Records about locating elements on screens
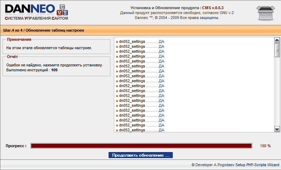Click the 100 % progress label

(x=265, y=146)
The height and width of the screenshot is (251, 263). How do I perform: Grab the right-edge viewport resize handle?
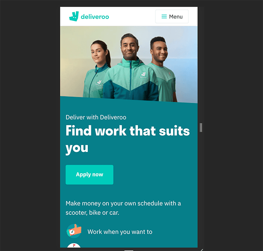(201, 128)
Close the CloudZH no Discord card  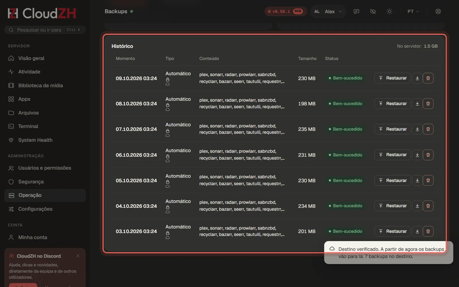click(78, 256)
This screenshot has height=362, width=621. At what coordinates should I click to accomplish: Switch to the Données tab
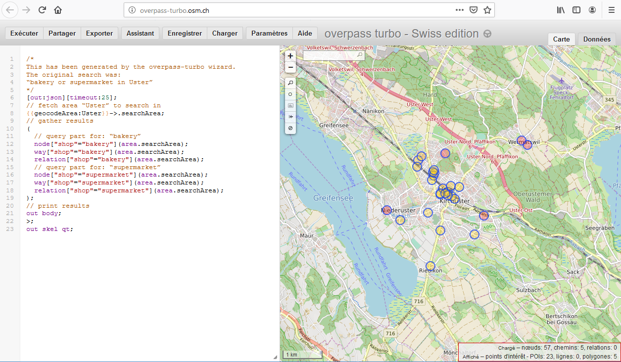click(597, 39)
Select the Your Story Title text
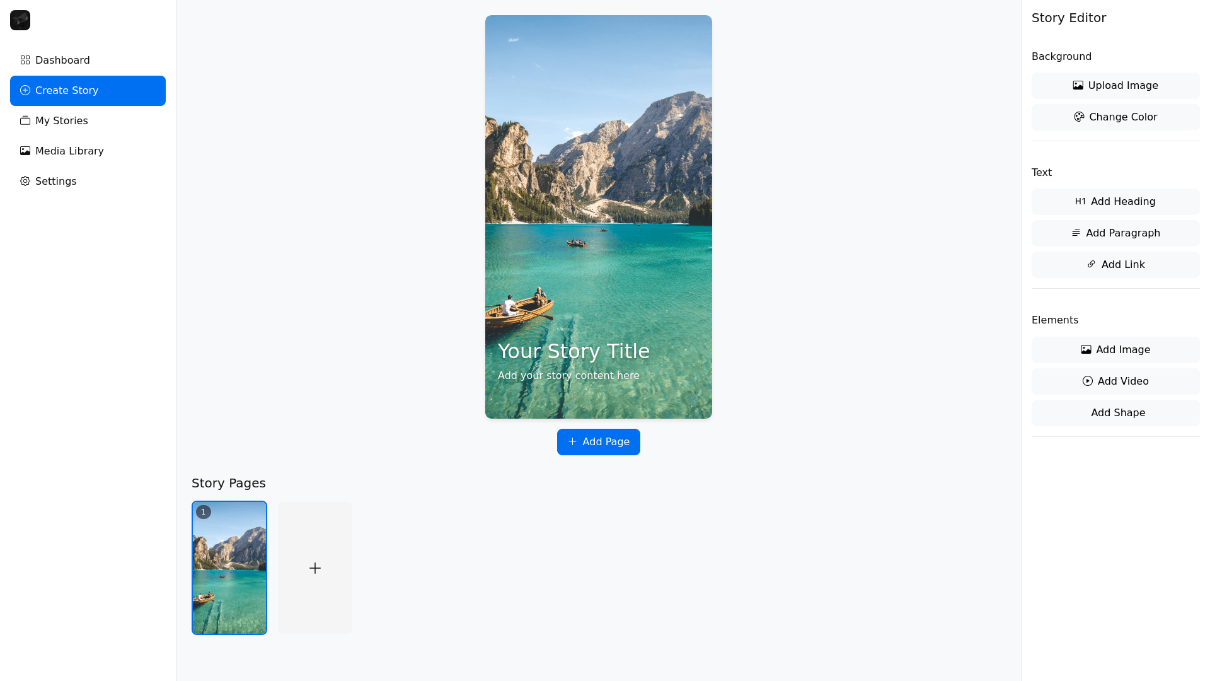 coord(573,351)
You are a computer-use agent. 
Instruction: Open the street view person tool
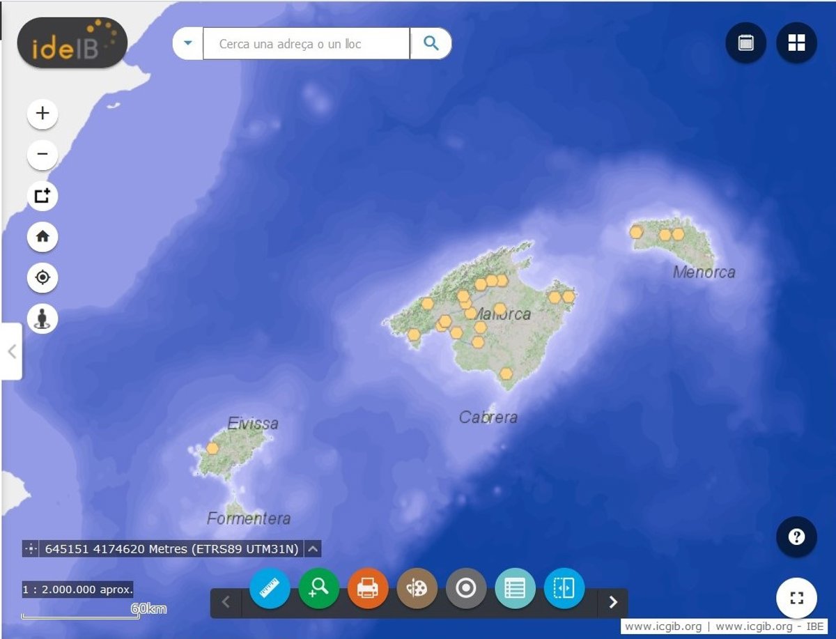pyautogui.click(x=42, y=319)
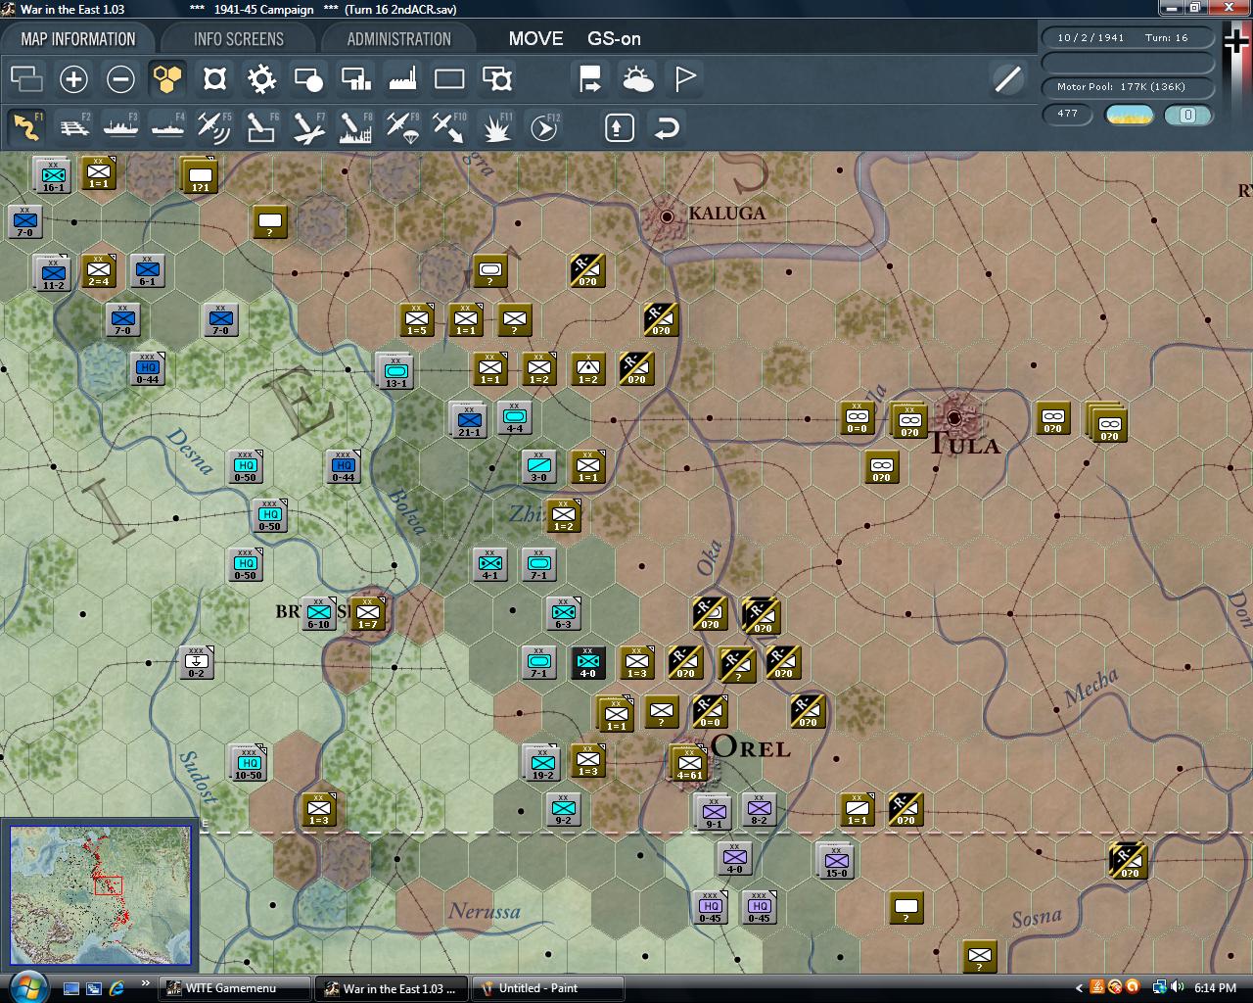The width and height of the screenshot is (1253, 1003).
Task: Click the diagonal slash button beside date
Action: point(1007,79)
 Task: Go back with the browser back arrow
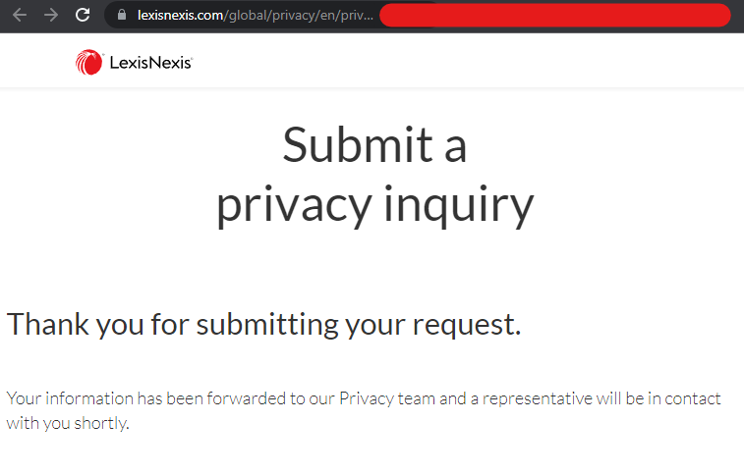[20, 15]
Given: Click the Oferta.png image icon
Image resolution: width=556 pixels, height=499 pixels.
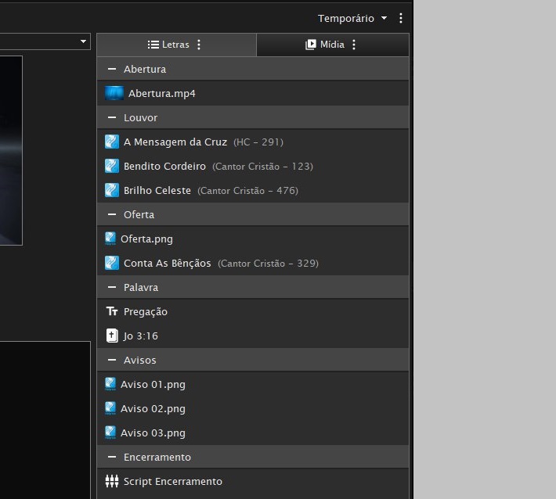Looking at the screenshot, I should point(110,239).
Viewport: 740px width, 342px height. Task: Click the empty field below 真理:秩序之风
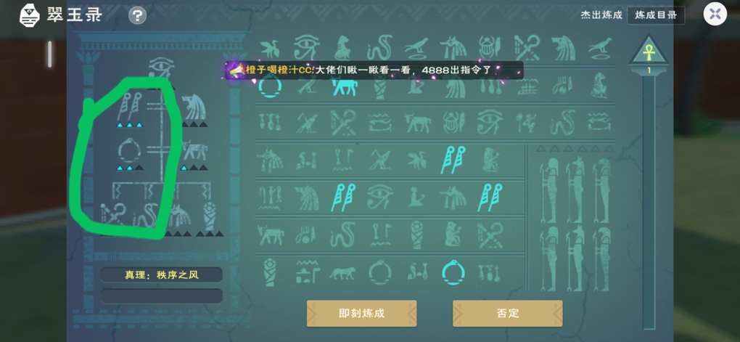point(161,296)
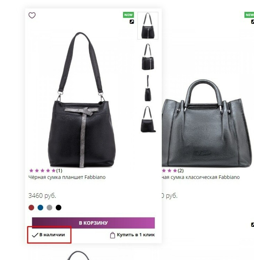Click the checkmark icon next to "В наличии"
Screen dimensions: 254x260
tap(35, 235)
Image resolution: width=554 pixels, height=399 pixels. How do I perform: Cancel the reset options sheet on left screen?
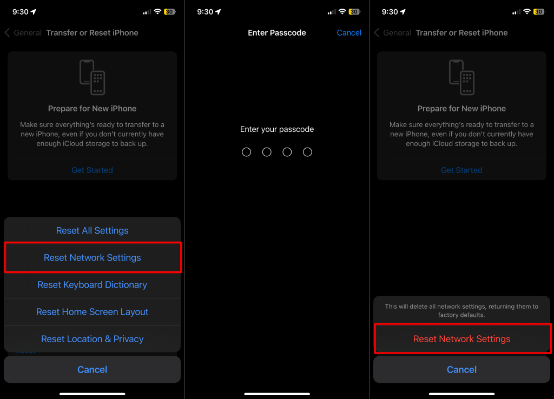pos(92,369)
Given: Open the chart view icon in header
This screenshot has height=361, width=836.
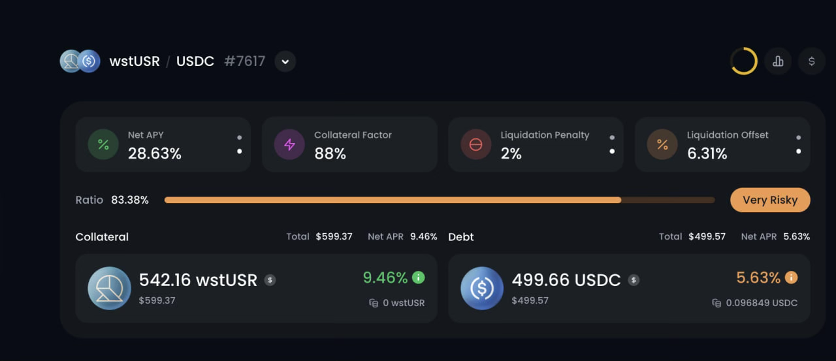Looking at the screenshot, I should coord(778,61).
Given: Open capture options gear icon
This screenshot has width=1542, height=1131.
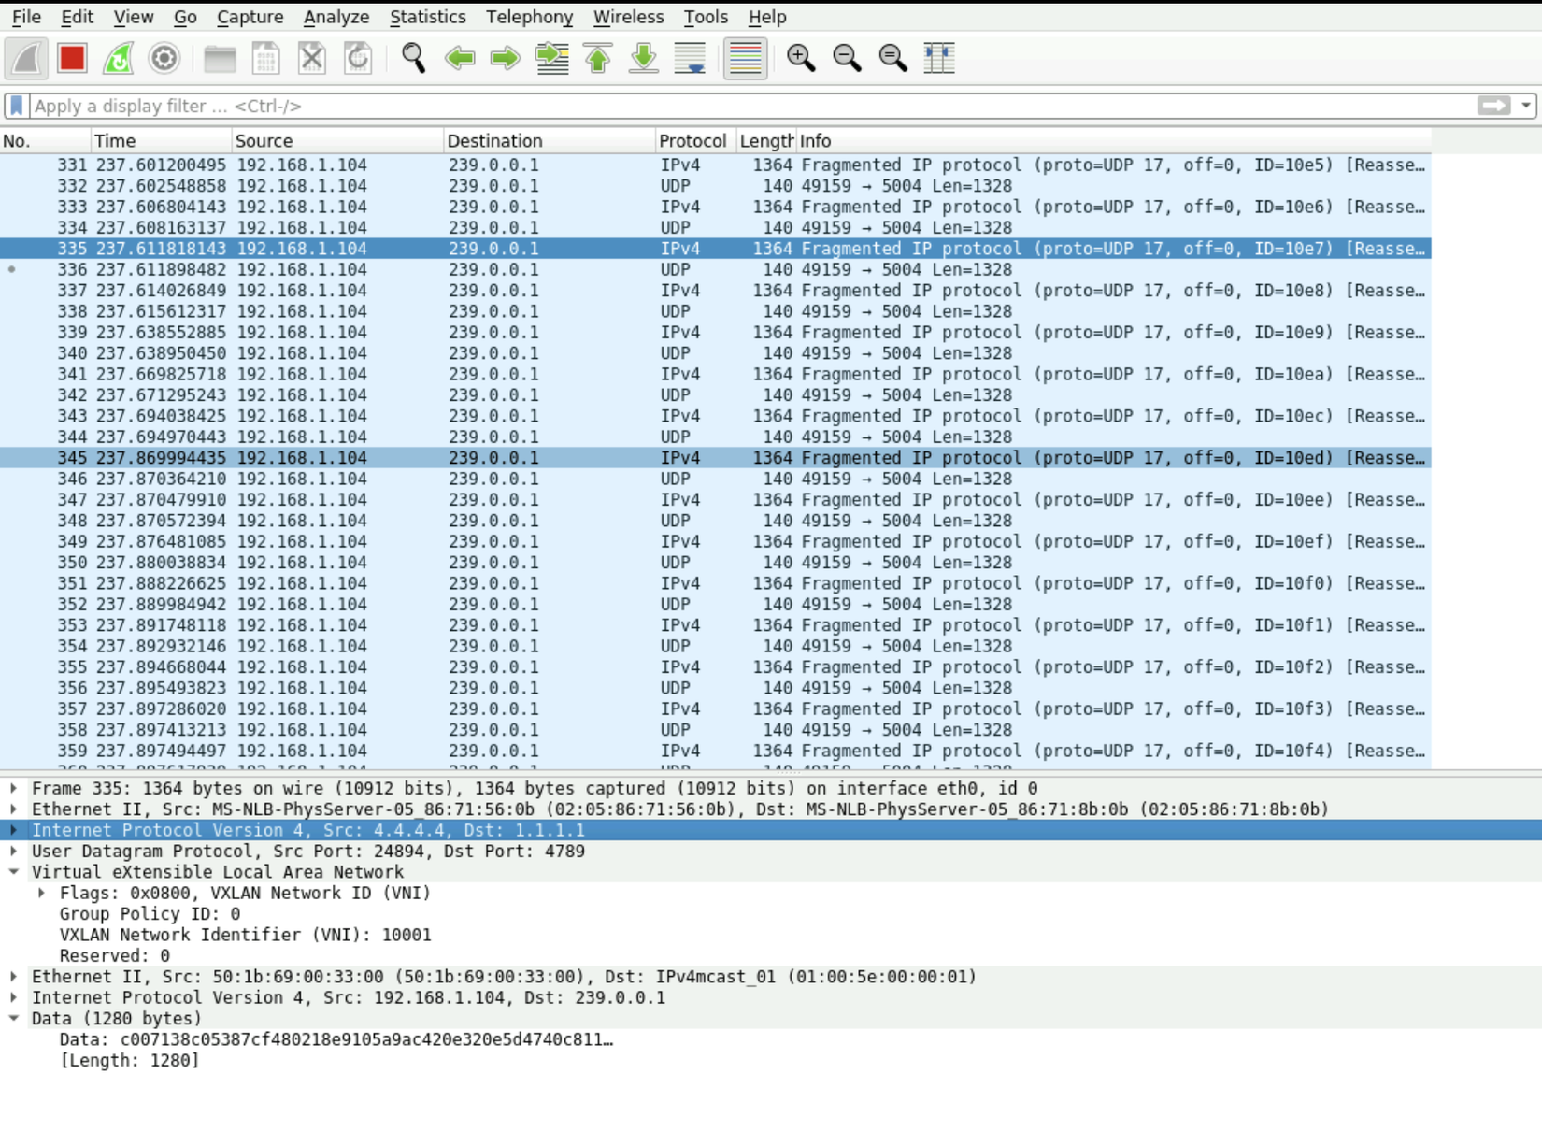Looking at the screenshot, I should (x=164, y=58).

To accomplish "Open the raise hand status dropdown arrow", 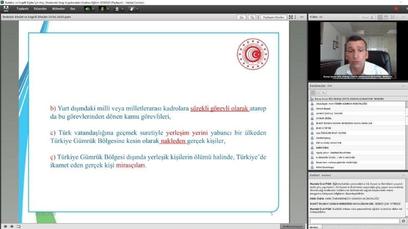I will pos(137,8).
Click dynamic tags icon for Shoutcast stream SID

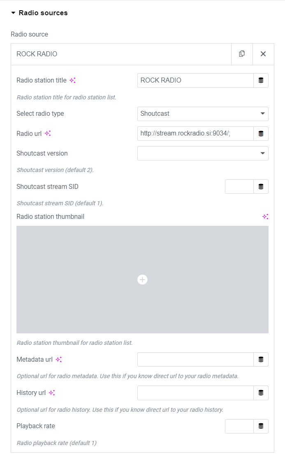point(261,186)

◆ **Stated goal**: Please render the entries from the line with "Viewport: 740px width, 342px" to the line with "pos(92,369)" as a numbered list, skipping blank lines. Leave the pictures out.

◆ **Task answer**:
1. Viewport: 740px width, 342px height. Task: Click the empty field below 真理:秩序之风
2. point(161,296)
3. Click the checkmark icon next to "В наличии"
4. Screen dimensions: 254x260
5. tap(35, 235)
6. Image resolution: width=554 pixels, height=399 pixels. How do I perform: Cancel the reset options sheet on left screen?
7. pos(92,369)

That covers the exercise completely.